Does the passage of GST mean that such reforms are more or less likely now? Well there’s some good news, some bad news and some pretty appalling news.

First, the good news: It seems the government at least recognises that the Indian state is — in the words of Harvard political scientist Lant Pritchett — “flailing”. The central idea behind the GST is to privatise tax enforcemen­t.

This is not in fact as shocking as it sounds. Now, if you have to pay indirect taxes, you will only receive tax credits for your inputs if your supplier has also paid his or her share of taxes. Over time, it’s hoped, this will mean that larger businesses will pressure their smaller suppliers to enter the tax net.

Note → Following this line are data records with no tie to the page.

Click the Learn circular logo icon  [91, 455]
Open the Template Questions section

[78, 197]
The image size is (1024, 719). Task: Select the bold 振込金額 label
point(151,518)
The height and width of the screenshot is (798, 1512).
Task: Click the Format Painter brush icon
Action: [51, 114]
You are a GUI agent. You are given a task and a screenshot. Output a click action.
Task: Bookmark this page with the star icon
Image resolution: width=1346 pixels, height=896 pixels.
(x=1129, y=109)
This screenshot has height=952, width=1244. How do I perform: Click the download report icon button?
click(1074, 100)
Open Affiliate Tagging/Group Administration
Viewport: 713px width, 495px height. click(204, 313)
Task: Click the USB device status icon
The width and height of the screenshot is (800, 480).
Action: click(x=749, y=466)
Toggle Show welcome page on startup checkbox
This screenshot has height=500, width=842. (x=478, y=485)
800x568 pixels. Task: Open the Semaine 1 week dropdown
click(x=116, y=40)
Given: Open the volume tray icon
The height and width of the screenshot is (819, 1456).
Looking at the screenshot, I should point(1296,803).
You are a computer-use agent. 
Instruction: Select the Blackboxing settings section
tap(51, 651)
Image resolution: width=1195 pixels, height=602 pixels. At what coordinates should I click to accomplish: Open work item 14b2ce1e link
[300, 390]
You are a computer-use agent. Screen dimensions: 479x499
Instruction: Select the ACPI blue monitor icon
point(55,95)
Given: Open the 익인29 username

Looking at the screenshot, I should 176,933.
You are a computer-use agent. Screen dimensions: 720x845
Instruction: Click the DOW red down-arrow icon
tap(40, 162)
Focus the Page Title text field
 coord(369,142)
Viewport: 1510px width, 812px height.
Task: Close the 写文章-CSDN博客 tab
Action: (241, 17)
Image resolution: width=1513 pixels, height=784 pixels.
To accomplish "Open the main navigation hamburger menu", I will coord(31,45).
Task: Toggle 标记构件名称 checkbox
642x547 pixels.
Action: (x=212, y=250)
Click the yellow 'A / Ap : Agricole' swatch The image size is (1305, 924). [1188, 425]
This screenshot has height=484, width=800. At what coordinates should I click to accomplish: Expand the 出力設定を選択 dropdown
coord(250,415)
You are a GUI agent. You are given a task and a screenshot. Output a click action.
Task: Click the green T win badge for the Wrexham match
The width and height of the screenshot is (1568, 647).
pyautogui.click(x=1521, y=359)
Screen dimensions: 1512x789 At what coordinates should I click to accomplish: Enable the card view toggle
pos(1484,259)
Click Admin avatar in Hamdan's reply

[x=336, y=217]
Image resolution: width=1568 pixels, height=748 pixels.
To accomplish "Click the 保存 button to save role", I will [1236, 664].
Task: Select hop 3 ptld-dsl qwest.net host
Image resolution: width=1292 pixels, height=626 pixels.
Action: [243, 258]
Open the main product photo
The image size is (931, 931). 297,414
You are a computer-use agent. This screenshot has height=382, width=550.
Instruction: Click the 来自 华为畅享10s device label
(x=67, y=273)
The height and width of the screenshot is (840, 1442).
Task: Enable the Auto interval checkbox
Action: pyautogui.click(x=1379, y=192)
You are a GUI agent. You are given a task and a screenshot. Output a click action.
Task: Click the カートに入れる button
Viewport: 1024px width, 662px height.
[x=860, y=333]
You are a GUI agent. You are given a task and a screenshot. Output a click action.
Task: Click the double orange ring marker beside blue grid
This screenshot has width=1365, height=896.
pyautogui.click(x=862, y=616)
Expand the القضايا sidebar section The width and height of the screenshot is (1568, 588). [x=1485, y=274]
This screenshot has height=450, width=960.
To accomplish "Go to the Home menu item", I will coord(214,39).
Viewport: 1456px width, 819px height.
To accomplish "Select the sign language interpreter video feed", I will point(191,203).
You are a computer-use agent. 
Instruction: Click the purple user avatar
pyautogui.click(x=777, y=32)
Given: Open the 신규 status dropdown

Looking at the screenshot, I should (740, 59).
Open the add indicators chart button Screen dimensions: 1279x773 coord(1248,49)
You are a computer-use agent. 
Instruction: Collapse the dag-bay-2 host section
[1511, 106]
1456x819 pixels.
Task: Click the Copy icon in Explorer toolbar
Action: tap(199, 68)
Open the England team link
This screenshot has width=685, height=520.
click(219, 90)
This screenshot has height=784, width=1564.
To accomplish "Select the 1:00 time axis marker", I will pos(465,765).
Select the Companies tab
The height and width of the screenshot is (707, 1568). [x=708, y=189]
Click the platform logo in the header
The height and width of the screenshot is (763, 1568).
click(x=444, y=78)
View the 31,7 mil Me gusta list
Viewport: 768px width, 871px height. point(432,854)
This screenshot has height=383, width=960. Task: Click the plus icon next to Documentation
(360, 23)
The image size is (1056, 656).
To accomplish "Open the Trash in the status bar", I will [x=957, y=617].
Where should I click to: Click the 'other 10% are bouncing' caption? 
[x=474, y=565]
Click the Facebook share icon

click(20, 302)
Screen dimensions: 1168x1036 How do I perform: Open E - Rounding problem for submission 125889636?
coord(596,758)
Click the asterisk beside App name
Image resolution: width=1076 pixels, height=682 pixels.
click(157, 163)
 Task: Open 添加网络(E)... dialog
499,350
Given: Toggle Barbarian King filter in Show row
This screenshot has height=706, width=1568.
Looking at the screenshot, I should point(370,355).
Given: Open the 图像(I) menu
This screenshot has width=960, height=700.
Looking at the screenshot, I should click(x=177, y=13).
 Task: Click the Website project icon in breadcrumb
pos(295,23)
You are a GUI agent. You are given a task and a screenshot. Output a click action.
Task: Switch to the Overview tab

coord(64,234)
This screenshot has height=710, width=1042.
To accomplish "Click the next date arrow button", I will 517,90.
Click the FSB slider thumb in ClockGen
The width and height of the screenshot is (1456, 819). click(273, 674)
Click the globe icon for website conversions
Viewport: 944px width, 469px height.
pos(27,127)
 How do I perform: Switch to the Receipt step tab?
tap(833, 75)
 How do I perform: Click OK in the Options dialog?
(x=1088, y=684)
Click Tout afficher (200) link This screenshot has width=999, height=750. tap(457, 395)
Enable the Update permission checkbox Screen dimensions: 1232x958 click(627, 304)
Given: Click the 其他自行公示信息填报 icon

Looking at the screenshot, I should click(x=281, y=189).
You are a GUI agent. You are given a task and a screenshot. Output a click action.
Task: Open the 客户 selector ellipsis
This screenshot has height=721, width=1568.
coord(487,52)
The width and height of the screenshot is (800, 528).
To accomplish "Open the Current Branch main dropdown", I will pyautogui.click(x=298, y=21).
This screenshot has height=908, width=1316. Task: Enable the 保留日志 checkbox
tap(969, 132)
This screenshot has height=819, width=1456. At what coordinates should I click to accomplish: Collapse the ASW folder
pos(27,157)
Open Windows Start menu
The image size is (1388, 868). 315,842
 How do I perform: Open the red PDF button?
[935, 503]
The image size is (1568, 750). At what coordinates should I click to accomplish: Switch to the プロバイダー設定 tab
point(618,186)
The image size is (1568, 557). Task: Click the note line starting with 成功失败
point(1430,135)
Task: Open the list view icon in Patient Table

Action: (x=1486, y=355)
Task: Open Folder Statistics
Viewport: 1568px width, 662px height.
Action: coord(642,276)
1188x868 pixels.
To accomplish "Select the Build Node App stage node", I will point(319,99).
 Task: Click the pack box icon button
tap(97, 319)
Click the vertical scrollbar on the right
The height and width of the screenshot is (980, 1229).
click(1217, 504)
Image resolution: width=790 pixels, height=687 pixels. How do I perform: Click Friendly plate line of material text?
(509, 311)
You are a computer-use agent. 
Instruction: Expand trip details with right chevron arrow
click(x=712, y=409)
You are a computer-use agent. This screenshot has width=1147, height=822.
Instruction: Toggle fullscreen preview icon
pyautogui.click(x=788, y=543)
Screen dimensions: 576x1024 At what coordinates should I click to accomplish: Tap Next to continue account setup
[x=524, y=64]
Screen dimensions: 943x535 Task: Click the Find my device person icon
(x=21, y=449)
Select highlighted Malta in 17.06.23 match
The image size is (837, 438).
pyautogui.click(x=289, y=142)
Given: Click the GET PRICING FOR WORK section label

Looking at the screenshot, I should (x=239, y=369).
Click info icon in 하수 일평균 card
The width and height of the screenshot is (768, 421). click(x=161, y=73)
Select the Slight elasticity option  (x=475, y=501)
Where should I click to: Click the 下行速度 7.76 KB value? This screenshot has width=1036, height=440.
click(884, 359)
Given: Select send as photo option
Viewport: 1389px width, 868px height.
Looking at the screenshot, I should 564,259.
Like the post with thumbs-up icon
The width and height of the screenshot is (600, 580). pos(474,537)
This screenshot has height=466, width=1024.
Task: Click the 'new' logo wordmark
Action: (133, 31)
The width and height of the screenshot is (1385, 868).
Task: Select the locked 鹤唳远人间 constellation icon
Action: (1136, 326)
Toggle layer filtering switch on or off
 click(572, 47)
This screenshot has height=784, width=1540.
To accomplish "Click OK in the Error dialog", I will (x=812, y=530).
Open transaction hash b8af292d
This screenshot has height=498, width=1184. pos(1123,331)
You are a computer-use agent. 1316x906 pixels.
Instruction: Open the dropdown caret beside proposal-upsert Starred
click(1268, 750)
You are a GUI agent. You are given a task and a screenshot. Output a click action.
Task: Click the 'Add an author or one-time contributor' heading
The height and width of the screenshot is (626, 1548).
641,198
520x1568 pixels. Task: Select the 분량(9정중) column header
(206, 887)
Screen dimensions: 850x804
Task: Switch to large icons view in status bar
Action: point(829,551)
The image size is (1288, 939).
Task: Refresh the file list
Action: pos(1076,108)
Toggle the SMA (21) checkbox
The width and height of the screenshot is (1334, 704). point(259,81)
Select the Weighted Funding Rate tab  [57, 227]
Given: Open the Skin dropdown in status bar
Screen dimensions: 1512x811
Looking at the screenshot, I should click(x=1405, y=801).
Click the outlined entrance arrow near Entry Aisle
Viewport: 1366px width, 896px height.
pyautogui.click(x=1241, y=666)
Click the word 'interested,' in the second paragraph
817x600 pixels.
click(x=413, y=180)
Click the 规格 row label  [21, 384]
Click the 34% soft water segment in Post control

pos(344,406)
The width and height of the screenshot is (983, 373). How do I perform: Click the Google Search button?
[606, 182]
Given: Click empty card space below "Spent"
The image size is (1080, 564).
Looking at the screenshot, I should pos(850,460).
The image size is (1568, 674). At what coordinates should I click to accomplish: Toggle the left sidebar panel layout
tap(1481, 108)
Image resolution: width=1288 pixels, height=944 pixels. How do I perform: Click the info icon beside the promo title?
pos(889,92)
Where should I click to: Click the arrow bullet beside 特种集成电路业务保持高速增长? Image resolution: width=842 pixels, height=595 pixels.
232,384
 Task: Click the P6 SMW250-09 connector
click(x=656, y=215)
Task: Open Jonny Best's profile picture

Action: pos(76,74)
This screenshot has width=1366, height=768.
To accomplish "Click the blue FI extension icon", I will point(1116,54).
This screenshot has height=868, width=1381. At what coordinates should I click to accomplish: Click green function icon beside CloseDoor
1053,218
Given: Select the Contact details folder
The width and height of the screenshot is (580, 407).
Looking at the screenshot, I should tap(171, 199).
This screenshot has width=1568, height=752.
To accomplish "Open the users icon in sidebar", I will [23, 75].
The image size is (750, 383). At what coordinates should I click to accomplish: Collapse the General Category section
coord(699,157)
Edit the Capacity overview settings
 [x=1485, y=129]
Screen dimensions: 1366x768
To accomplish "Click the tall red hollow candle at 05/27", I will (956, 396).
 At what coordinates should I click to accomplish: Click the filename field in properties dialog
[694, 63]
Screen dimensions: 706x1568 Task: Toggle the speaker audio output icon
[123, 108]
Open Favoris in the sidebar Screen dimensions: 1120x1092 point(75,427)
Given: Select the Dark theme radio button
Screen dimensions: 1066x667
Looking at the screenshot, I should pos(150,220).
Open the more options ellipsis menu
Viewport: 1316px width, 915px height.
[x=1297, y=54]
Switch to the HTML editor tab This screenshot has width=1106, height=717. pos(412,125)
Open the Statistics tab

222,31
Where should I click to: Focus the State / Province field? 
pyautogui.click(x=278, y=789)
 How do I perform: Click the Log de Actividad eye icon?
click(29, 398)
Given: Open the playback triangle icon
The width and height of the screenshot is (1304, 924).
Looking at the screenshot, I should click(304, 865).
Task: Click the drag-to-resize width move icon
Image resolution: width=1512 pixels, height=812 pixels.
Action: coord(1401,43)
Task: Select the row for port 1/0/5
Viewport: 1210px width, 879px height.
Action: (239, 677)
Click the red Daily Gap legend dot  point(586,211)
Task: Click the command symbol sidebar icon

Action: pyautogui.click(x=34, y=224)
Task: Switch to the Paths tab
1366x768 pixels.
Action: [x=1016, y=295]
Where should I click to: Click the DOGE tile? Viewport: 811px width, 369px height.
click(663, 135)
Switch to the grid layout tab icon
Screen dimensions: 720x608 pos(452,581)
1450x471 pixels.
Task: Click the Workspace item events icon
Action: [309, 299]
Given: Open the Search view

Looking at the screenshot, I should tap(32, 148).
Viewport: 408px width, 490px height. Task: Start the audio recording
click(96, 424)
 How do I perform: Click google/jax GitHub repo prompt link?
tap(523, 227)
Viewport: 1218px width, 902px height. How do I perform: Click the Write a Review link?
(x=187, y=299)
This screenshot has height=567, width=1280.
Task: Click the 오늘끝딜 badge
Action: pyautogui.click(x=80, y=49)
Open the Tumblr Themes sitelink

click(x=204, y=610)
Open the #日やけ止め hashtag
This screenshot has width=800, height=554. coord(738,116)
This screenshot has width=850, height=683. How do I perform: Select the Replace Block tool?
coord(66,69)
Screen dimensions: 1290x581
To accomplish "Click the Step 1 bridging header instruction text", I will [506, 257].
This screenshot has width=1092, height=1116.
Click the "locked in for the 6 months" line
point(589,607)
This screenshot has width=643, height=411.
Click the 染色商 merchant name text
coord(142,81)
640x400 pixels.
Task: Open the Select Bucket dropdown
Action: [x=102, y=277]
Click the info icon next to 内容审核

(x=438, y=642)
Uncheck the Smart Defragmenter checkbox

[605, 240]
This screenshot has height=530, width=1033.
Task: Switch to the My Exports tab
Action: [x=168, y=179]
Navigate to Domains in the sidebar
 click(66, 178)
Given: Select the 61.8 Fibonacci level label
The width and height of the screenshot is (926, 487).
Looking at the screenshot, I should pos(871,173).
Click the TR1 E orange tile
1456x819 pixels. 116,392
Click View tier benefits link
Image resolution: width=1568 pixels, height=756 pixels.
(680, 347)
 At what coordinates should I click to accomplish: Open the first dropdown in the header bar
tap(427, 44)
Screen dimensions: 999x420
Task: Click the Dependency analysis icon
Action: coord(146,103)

I’ve already heard multiple stories from executives in larger businesses about how they’ve struggled to educate their suppliers about the GST. Some online shopping portals have had to remove suppliers that didn’t seem ready to comply with the new rules.

Bureaucrat­s hope that this kind of pressure will succeed where enforcemen­t has failed: It should create an incentive for small and medium-sized enterprise­s to sign up as GST payers. If they don’t, they could lose business rapidly.

While this will make life more difficult for companies, the logic is at least grounded in an incentives-based view of the world. It’s worth a shot.

But it’s too soon to claim that Indian policymake­rs have suddenly become more realistic about the state. Here’s the bad news: The introducti­on of the GST doesn’t necessaril­y mean that tax administra­tion — currently split up between various state agencies and the central government — will be reformed or unified.

Falling short

Indeed, the need to placate civil servant lobbies is one reason why the final GST falls so short of what it should be. Banks, for example, are expected to register for the “single” tax in each state rather than centrally.

And now we come to the truly appalling news: the GST’s infamous “anti-profiteeri­ng clause”. In effect, the new law insists that all benefits from the GST be passed on to consumers in the form of lower prices.

If a new “anti-profiteeri­ng authority” determines that any company hasn’t done so, it can levy fines or even force the company to shut down.

Think about this for a moment: A new tax regime that is supposed to make businesses more competitiv­e insists that additional profits should be passed on, regardless of demand and supply conditions. The government says that it doesn’t intend this clause to be used, that it will be temporary and that it’s meant only a “deterrent”.

Yet which bureaucrat is going to resist the opportunit­y to make an example of companies? The “examples” chosen will be, in and of themselves, arbitrary — and who can believe that there will be no bribery and corruption involved in the choice?

How will the facts of any case be determined without confidenti­al informatio­n about costs and so forth being turned over to the authoritie­s — and what are the chances that that informatio­n will remain confidenti­al?

This sort of clause shows the Indian state at its worst: It is, in fact, one of the most intrusive rules introduced in the decades since liberalisa­tion. The GST is a big reform.

Whether it signals that India’s leaders now have the instincts of reformers is another thing entirely.